Meeting between Aquino, Bangsamoro body ‘cordial’

President Benigno Aquino III AFP FILE PHOTO

MANILA, Philippines–President Aquino met Thursday with members of the Bangsamoro Transition Commission (BTC)—the body that drafted the Bangsamoro Basic Law (BBL)—in a move seen as part of the government’s effort to resolve issues created by Malacañang’s supposed watering down of the draft bill.

The meeting in the Palace lasted four hours and was “cordial,” a well-placed source told the Inquirer.

“[The President] offered friendly alternatives to some items he saw as possibly problematic. They also agreed that the two panels must meet again and continue harmonizing the BBL proposal,” the source said.

The Inquirer source was privy to the peace negotiations but declined to be identified for lack of authority to speak to the media.

MILF chief negotiator and BTC chair Mohagher Iqbal, however, was not at the meeting.

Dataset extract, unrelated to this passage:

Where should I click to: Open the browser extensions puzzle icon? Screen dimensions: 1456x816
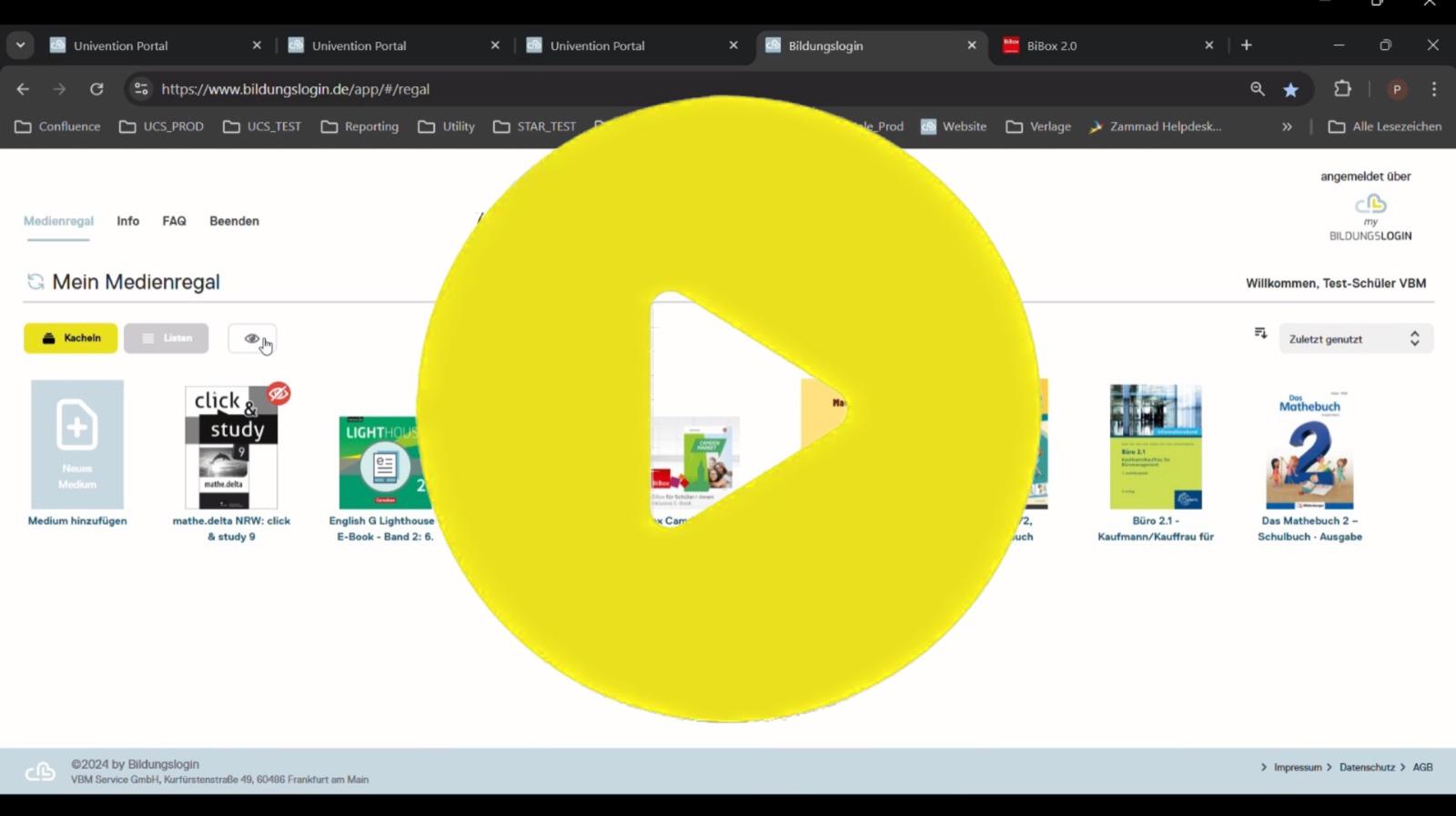(1342, 89)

Earlier, Iqbal said the Palace review team had “diluted” the draft BBL, turning the proposed measure that would give the Bangsamoro people autonomy into a lesser law than Republic Act No. 9054 which created the Autonomous Region in Muslim Mindanao (ARMM).

Present at the meeting for the government were peace panel members presidential peace adviser Secretary Teresita Deles, Executive Secretary Paquito Ochoa and presidential legal counsel Alfredo Caguioa, among others.

Deles, through Communications Secretary Herminio Coloma, said a date for a third meeting between President Aquino and MILF Chair Al Haj Murad Ebrahim had yet to be finalized.

Waiting for Murad

“We are still waiting on when this will take place based on [a date] that would be agreed upon by the two parties,” said Coloma in a press briefing, quoting Deles.

The meeting between Aquino and Murad appeared to be imperative in light of the problems over the draft bill.

In an interview Tuesday, Iqbal told the Inquirer that “both sides” were indeed considering a meeting between their two principals.

“But our view, our approach is that we [panels] would go through [the draft bill] and settle the issues. The most difficult issues, the clear and distinct ones, will be left to the principals to tackle… Of course, we cannot ask them to go over every provision. The issues [presented to them] must be clear for them to reach a decision point,” Iqbal said in Filipino.

At the briefing, Coloma said the public had seen that the two previous meetings between the President and Murad had been fruitful.

“We have witnessed the good results of their previous meetings and we are hoping this would be the same result of their [third] meeting,” Coloma said in Filipino.

Aquino’s and Murad’s first meeting in Tokyo in August 2011 paved the way for renewed talks between the government and the MILF and led to the signing of the Framework Agreement on the Bangsamoro (FAB) a year later.

Blueprint for peace

The FAB became the blueprint for the comprehensive peace agreement that was signed in March.

In the two leaders’ meeting in Hiroshima last June, Murad raised with Aquino the MILF’s concerns over the proposed revisions the Malacanang review team had made on the draft BBL.